I feel like my children are obsessed with me dying. Actually, scratch that. I feel like my children are obsessed with the the way in which I want to die.  Or maybe they are just curious?  Or maybe they need psychological help?  Or maybe they are plotting something?

It seems like every time I turn around they are asking me bizarre random questions about my  untimely demise.  It usually goes something like this:

BOYS:  So, mom.  Would you rather die from a shark attack at sea,  be thrown into a vat of lava or fall into a pit of snakes?

ME:  Err…. none?

BOYS:  C’mon, mom. You have to choose something!

ME:  Okay, then. I guess lava because it is quicker.

BOYS:  Would you rather be eaten by a dinosaur or killed by a Jedi lightsabor?

ME:  I don’t know. Why?


ME:  Dinosaur.

BOYS:  How about a million killer bee stings?  Or a giant wall of fire?

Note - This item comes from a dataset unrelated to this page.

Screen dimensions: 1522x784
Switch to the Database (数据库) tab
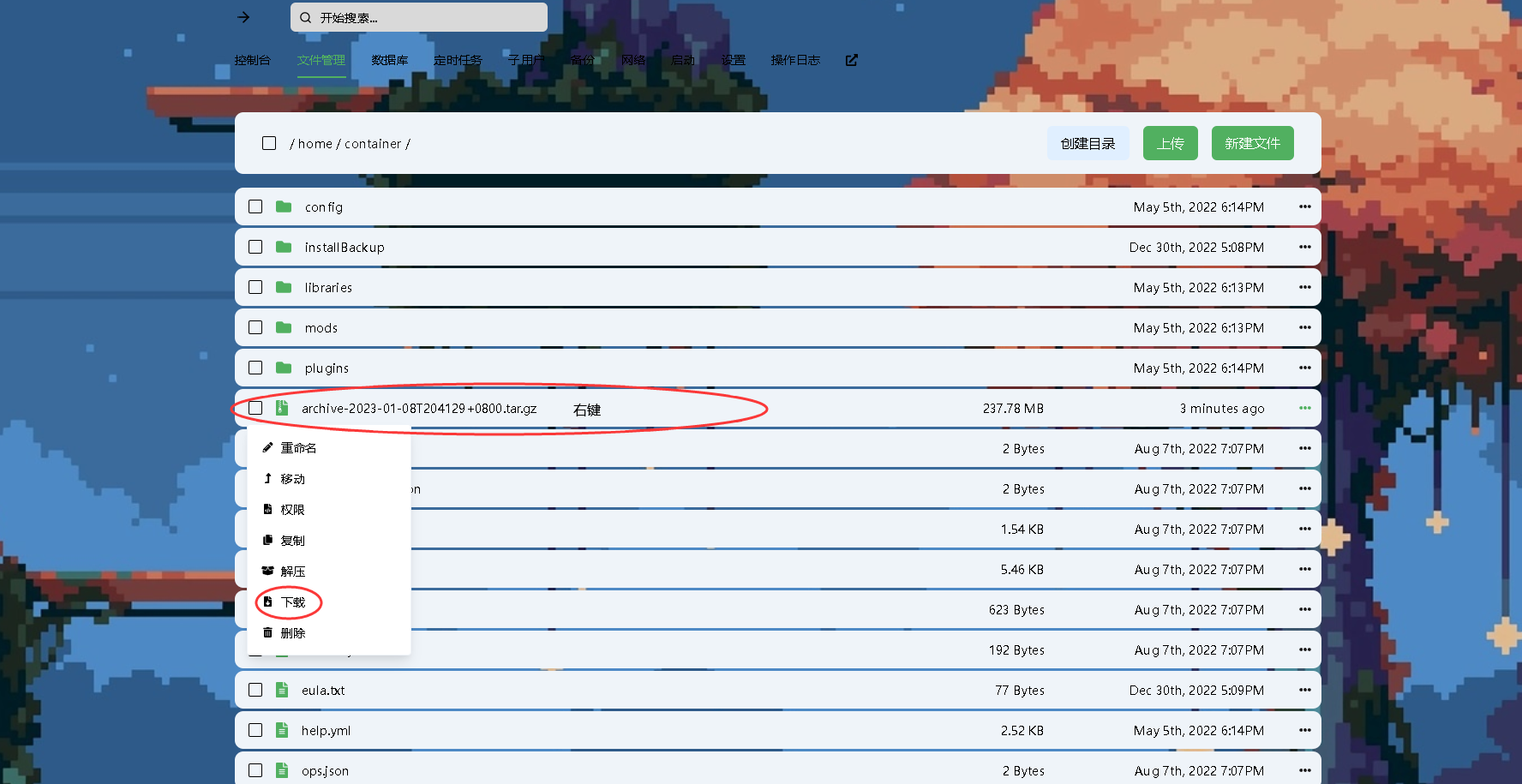389,60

ME:  Oh for heaven’s sake!

BOYS:  What?

This kind of thing happens all the time.  They think up the most ridiculous situations and give me a preference between the two.  Which makes me wonder….  Are they plotting against me? Am I in danger, here?

The next time I say no to iCarly on a school night should I look over my shoulder for a dinosaur or a swarm of killer bees?

Or is it all some kind of pre-pubescent male mommy mind trick?

Call me crazy but I am beginning to feel like perhaps we should seek family counseling.